Segment Open

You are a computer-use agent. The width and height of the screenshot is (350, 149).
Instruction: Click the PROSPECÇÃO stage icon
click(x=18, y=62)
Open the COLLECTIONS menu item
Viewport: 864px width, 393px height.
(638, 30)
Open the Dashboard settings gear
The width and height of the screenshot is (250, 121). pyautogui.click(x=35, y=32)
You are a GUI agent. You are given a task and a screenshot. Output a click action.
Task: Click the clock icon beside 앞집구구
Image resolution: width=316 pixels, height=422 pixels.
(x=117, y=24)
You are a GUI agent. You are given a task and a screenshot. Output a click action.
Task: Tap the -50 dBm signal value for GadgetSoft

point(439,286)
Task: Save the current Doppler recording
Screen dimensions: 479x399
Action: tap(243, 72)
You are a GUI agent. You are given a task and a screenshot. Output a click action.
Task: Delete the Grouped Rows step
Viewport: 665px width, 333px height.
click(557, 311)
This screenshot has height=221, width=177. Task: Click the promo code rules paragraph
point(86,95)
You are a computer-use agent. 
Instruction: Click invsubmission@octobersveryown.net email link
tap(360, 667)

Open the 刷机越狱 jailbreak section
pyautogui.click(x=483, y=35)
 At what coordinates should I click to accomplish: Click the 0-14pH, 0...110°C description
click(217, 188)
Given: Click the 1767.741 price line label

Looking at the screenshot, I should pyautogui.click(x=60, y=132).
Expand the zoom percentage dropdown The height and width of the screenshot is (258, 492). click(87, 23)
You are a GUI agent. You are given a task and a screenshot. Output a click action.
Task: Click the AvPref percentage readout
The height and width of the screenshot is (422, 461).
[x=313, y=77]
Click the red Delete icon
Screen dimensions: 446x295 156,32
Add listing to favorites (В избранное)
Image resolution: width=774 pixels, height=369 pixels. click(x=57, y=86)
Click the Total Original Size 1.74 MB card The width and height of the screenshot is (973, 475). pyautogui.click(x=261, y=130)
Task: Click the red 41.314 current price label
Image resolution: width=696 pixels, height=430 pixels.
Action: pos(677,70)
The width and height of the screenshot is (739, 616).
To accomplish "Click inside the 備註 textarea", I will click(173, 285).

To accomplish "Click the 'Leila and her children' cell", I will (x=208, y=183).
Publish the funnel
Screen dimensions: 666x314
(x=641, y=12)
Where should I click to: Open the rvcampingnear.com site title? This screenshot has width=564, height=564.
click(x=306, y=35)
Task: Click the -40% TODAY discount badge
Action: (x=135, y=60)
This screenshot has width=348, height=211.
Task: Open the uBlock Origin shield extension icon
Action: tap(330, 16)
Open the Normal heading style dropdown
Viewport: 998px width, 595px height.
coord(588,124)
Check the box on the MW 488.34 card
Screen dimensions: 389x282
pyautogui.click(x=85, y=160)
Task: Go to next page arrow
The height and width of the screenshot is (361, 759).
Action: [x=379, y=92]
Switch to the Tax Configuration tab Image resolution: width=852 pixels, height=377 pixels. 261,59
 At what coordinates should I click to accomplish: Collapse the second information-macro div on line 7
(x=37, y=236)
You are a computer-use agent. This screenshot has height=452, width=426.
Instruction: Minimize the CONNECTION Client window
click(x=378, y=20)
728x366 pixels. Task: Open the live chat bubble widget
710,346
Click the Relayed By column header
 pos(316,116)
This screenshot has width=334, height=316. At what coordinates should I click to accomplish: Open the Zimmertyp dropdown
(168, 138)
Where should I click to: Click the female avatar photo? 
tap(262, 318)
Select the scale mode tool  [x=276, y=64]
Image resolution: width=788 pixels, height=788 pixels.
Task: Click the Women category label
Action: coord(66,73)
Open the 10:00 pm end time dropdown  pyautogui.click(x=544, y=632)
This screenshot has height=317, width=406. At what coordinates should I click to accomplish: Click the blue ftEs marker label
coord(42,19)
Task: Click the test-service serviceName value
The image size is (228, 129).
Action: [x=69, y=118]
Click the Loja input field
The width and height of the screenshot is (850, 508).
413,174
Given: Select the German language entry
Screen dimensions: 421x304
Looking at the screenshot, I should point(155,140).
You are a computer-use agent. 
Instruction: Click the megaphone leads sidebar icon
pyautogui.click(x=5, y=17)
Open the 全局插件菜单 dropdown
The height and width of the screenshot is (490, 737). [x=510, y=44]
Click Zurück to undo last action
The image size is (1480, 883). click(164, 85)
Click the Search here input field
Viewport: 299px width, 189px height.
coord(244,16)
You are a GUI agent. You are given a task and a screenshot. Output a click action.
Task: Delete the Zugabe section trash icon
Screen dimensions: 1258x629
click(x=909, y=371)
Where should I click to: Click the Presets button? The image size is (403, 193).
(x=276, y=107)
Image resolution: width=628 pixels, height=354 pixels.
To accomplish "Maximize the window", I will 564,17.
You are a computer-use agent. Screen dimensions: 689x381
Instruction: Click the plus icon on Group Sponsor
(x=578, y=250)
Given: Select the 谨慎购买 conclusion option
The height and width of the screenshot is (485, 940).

Segment Closed

TASK REQUIREMENTS: Please state how many lines in the material above include the word "field". Nothing but the number is wanted.

FINAL ANSWER: 2